Feb. 10, 1982 · Illinois Appellate Court · No. 81-390
103 Ill. App. 3d 1016

THE COUNTY OF WILL, Plaintiff-Appellant, v. RONALD W. GEORGE et al., Defendants-Appellees.

Third District

No. 81-390

Opinion filed February 10, 1982.

Edward F. Petka, State’s Attorney, of Joliet (Steven J. Prodehl, Assistant State’s Attorney, of counsel), for appellant.

*1017James R. Buck, of Klein, Stoddard & Buck, of Sycamore, for appellees.

JUSTICE HEIPLE

delivered the opinion of the court:

This is a land condemnation case. Plaintiff, Will County, is attempting to widen Weber Road from its existing 66-foot width to 100 feet. To accomplish this widening, the county needs 17 additional feet on each side. Defendants, Ronald and Carol George, own a 160-acre farm along the east side of the road. Pursuant to resolution of the County Board, condemnation proceedings were instituted to acquire this 17-foot strip from the Georges. This tract amounts to approximately one acre.
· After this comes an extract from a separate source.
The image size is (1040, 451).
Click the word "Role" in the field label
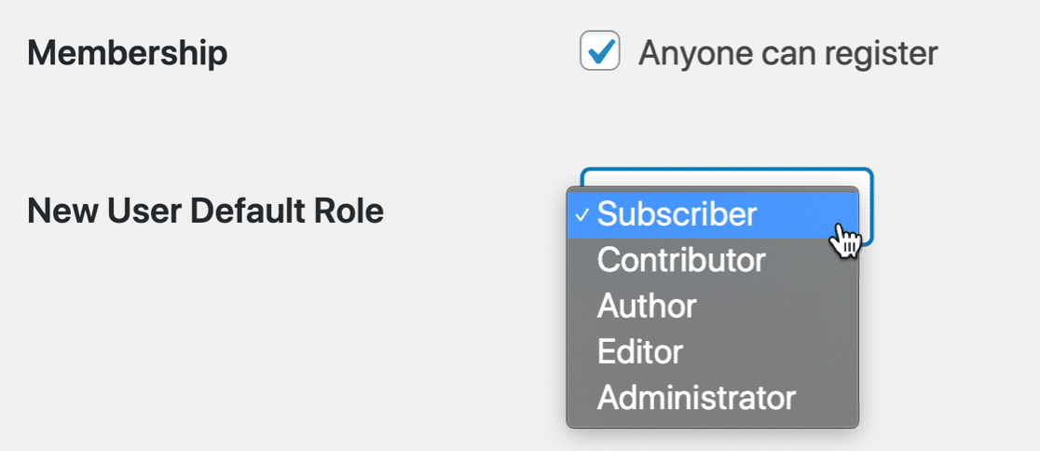tap(350, 212)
In the condemnation proceeding, the Georges asserted that they also owned the land under the existing road to the center of the road, that is to say, the west 33 feet of the existing road. They further claimed that the County could not merely buy the 17-foot strip lying east of the existing roadway but that the County must also buy the 33-foot strip under the existing roadway. This tract amounts to approximately two additional acres. The Georges claim this is necessary because an acquisition by the County of only the 17-foot strip would leave their 33-foot strip under the road as isolated and useless. They point out that they have always owned the land to the center of the road and have always paid taxes on it.

Negotiations ensued which proved unproductive in two ways. The County would not agree that the Georges owned the land to the center of the existing road. Neither could the price per acre be agreed upon.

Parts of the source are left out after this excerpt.